> _EXCERPT PROVIDED_
★ ★ ★

If you gather all votes for restriction of the post count,no matter in which sections,you will see that there are more people who are against "everywhere" ....


----------



## Gil-Galad

> Bars and Inns-452.37
> The Green Dragon-73.41
> The Ivy Bush-106.86
> The Golden Perch-46.83
> The Prancing Pony-32.68
> The Forsaken Inn-59.25
> Stuff and Bother-800.09 ( )



That's some statistical info from here: http://www.thetolkienforum.com/showthread.php?p=455353#post455353 

So even now the off-topic sections are the ones with most posts and etc. The question iso we,our moderators,and administrators-Ivan,Mike and Dave want to see more and more off-topic instead of Tolkien stuff,by making the post count everywhere????

This analysis shows pretty good that the main purpose of the TTF and a huge amout of the members here has changed  ....obviosly it is not discussing/reading things about Tolkien and his world,but having a nice chit-chatting time.....


----------



## Firawyn

@ Gil -

I really don't think there is a question of statistics. If you want to get technical about that, then look at how much MORE posts are Tolkien discussions now that the movie fan freakazoids have all but left.


----------



## HLGStrider

I really have never believed posting rates change in forums dramatically when you put a post count on them. People post where they want to post, post count or no post count. They aren't going to alter their behavior because of it.

The only difference is, of course, the occasional person who would spam to get to the 100 post avatar limit. This was always obviously intentional.

★ ★ ★

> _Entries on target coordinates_
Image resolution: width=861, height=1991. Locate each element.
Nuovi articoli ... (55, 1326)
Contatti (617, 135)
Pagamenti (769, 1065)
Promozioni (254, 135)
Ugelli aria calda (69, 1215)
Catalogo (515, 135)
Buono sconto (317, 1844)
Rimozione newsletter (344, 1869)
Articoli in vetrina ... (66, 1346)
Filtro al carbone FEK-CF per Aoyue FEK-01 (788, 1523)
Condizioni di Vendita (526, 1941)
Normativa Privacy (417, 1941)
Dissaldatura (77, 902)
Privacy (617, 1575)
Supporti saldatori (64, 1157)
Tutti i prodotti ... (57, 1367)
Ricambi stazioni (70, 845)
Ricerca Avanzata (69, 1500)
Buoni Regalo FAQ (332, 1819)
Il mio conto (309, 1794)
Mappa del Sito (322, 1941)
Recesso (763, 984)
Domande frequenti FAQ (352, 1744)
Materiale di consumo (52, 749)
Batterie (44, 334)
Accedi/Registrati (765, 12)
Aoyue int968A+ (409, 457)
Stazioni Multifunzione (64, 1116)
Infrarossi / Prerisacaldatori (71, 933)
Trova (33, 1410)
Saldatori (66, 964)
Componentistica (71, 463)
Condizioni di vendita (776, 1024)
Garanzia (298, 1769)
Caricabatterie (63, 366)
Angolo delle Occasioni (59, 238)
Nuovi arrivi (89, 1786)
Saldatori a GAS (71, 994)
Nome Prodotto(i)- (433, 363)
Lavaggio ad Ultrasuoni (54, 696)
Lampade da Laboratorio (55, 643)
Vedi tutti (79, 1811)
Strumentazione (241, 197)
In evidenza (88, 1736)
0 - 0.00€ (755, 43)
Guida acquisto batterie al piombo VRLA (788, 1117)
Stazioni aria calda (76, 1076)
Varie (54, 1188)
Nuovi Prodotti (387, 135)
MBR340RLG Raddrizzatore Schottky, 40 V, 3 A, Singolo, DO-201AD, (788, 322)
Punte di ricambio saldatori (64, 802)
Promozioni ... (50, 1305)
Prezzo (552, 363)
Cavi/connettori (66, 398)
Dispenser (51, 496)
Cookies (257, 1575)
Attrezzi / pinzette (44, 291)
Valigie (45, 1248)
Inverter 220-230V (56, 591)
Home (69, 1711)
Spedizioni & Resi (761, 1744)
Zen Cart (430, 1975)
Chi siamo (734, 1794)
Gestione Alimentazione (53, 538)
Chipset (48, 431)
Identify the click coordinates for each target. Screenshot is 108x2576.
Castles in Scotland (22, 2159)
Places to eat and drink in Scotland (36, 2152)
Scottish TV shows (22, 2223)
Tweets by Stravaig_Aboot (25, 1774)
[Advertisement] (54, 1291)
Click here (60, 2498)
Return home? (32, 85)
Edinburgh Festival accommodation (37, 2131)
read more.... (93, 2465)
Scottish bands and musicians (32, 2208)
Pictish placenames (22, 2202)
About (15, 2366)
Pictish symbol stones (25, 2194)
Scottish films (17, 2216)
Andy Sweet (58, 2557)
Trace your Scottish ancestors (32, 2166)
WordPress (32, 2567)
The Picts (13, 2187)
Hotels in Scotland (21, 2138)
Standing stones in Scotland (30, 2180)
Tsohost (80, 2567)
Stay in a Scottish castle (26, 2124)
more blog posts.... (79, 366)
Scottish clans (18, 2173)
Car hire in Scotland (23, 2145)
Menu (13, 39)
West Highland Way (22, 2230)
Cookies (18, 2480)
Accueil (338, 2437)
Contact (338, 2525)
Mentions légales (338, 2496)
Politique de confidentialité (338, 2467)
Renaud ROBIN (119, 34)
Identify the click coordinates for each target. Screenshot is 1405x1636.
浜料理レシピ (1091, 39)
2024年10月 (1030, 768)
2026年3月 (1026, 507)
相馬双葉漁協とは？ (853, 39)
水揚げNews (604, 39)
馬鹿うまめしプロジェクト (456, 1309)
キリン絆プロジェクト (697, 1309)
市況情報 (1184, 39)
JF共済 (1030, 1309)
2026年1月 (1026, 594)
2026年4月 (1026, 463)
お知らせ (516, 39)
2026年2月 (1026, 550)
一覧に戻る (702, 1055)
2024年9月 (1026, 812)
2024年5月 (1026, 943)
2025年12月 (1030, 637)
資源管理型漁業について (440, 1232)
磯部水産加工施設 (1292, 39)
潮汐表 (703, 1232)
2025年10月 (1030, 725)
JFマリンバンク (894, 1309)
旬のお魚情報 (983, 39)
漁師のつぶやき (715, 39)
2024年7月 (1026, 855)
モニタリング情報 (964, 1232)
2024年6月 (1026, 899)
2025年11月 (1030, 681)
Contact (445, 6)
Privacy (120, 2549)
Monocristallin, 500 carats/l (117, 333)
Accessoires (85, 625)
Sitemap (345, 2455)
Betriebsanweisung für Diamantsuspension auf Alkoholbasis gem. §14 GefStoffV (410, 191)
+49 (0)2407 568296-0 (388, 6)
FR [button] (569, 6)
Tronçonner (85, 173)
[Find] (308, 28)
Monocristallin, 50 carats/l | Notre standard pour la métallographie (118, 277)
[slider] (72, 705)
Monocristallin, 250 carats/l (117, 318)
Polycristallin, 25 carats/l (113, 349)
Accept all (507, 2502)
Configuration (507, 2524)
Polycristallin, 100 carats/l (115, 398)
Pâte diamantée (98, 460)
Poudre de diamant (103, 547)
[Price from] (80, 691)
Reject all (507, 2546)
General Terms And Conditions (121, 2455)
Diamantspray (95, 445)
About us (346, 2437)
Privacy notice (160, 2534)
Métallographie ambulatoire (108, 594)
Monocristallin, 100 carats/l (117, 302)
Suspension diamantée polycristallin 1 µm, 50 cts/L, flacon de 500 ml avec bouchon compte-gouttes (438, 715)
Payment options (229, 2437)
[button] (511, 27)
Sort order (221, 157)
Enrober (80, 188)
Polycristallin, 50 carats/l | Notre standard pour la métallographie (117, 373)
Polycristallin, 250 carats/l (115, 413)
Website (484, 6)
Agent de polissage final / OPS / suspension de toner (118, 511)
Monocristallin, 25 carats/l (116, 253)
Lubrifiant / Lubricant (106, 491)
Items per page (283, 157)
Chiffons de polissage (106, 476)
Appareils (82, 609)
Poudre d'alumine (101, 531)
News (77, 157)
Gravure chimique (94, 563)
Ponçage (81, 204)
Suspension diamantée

★ ★ ★

> _WORK TO BE COMPLETED_
Proceed with the forum thread about post counts, starting right after its final sentence. These records are separate from the forum thread about post counts.

> _ANSWER_
----------



## Gil-Galad

HLGStrider said:


> I really have never believed posting rates change in forums dramatically when you put a post count on them. People post where they want to post, post count or no post count. They aren't going to alter their behavior because of it.


So,if they are not going to alter it,why to stimulate them even more?This amout of off-topic posts is more than enough-why to stimulate the more posting there?

Keeping the way it was -no count in the off-topic,for sure will not have a stimulating effect...... .


----------



## HLGStrider

The point of my post is that it will not stimulate it, so don't worry about it.

We have always had post counts (in my time here), and I still think they are fun. I check them minimally now because there are fewer people to compare to and it sort of became "improper" to brag/joke/tease about post counts.


----------



## Firawyn

HLGStrider said:


> The only difference is, of course, the occasional person who would spam to get to the 100 post avatar limit. This was always obviously intentional.



That rule is a load of **** anyhow. Take it away, and you have no problem.


----------



## HLGStrider

I have been told that one of the reasons for it is because there was a form of spam going on once to sign up a member with an obscene avatar and then spam the board with it. I don't believe this has ever happened however.


Of course, Avs aren't that important to me. I resisted getting one when they were introduced.


----------



## Wolfshead

HLGStrider said:


> I have been told that one of the reasons for it is because there was a form of spam going on once to sign up a member with an obscene avatar and then spam the board with it. I don't believe this has ever happened however.


In all the years I've been using forums I've _never_ seen that happen. And if it were to, in a properly moderated forum, it would only be a matter of minutes before it was spotted and removed.


----------



## HLGStrider

It was just when the avatars were first introduced that a person started posting "one" "two" "three" in separate posts counting to a hundred. It was deleted, but some people are smarter than that. I once told the mods that if I wanted to there are a couple hundred dozen ways to run up a post count without really looking like you were doing that.


----------



## Beorn

We don't have that rule anymore....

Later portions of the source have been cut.